Sealing capacity evolution of trap-bounding faults in sand-clay sequences: Insights from present and paleo-oil entrapment in fault-bounded traps in the Qinan area, Bohai Bay Basin, China

• Published in: Marine and petroleum geology Vol. 122; p. 104680
• Main Authors: Song, Xianqiang, Meng, Lingdong, Fu, Xiaofei, Wang, Haixue, Sun, Yonghe, Jiang, Wenya
• Format: Journal Article
• Language: English
• Published: Elsevier Ltd 01.12.2020
• Subjects: Fault reactivation; Fault seal; Fault-bounded traps; Sand-clay sequences; Shale gouge ratio; Fault-bounded traps; Sand-clay sequences; Fault reactivation; Fault seal; Shale gouge ratio
• ISSN: 0264-8172; 1873-4073
• DOI: 10.1016/j.marpetgeo.2020.104680

Fault seals have been proven to be a significant risk to exploration success, and methods of evaluating the sealing capacity have been developed in recent decades. However, less attention has been paid to the dynamic change characteristics of the sealing capacity during fault growth. In this paper, the relationship between Shale Gouge Ratio (SGR) and across-fault pressure difference (AFPD) is calibrated to define the seal failure envelope in the Qinan area, thus providing a method for estimating the fault sealing capacity.

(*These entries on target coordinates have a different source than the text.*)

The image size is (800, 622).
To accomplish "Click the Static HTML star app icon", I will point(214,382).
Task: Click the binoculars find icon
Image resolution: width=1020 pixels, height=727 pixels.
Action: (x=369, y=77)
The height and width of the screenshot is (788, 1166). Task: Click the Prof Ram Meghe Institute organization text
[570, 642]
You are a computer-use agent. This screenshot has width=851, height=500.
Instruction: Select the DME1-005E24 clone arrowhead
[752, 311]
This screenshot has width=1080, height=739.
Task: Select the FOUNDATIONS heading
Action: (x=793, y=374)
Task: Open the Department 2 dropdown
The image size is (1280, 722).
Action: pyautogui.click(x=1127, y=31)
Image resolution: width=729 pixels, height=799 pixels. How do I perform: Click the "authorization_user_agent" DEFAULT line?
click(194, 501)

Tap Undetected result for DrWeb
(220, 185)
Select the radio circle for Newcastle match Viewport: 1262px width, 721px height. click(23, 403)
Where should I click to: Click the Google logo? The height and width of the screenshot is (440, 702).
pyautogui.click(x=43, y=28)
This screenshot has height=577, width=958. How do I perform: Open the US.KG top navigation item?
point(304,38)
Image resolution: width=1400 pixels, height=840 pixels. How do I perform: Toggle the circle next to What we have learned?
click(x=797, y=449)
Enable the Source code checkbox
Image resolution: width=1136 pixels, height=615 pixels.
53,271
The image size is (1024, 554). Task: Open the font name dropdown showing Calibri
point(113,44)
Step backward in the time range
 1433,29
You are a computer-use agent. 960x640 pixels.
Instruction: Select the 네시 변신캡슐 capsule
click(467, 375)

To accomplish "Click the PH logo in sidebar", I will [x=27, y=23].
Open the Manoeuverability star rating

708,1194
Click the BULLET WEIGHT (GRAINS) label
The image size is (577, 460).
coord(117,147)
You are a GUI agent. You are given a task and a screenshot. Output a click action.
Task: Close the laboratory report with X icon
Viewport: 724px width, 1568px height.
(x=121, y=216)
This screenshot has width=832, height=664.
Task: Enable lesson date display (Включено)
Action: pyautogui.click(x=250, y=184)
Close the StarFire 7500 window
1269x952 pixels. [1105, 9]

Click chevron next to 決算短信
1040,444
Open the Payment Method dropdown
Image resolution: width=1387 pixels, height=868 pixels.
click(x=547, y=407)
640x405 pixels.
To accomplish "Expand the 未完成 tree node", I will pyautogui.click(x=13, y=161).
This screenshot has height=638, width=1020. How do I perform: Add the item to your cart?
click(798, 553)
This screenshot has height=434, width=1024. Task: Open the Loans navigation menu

The sealing capacity of the YEZ fault is evaluated by the SGR-AFPD relationship, which shows that the oil column heights sealable by the YEZ fault (Hseal) are greater than the actual accumulated oil column heights (Hactual). The existence of paleo-oil column is consistent with upfault oil leakage during the reactivation phase, which explains why Hseal > Hactual. As faults undergo multiphase reactivation, the throw accumulates gradually, the minimum SGR of the fault increases and eventually converges to the average Vsh of the entire sequence, which increases the fault sealing capacity during the stable phase and Hseal. In the initial fault formation stage, the minimum SGR and Hseal is small because the reservoir is self-juxtaposed. After fault reactivation, the minimum SGR and Hseal increase compared with that of the initial formation stage because the reservoir slides against more layers of shale. However, if the fault reactivates after hydrocarbon charging, although the minimum SGR and Hseal may increase or remain stable, the Hactual value decreases because of post-charge reactivation-induced leakage. In this case, Hactual may be smaller than Hseal. Thus, although calibrating the SGR-AFPD relationship is effective for predicting the fault sealing capacity, the fault activation phases and hydrocarbon charging history should be clarified first to identify hydrocarbon reservoirs damaged by bounding fault reactivation to avoid overestimating the hydrocarbon column heights. •We calibrate the relationship between SGR and AFPD based on drilled fault-bounded oil reservoirs.•The fault sealing capacity is evaluated by the calibrated SGR-AFPD relationship.•Fault reactivation causes changes in the sealing capacity and hydrocarbon column heights.•A model to illustrate the evolution of the sealing capacity and hydrocarbon column heights during fault growth.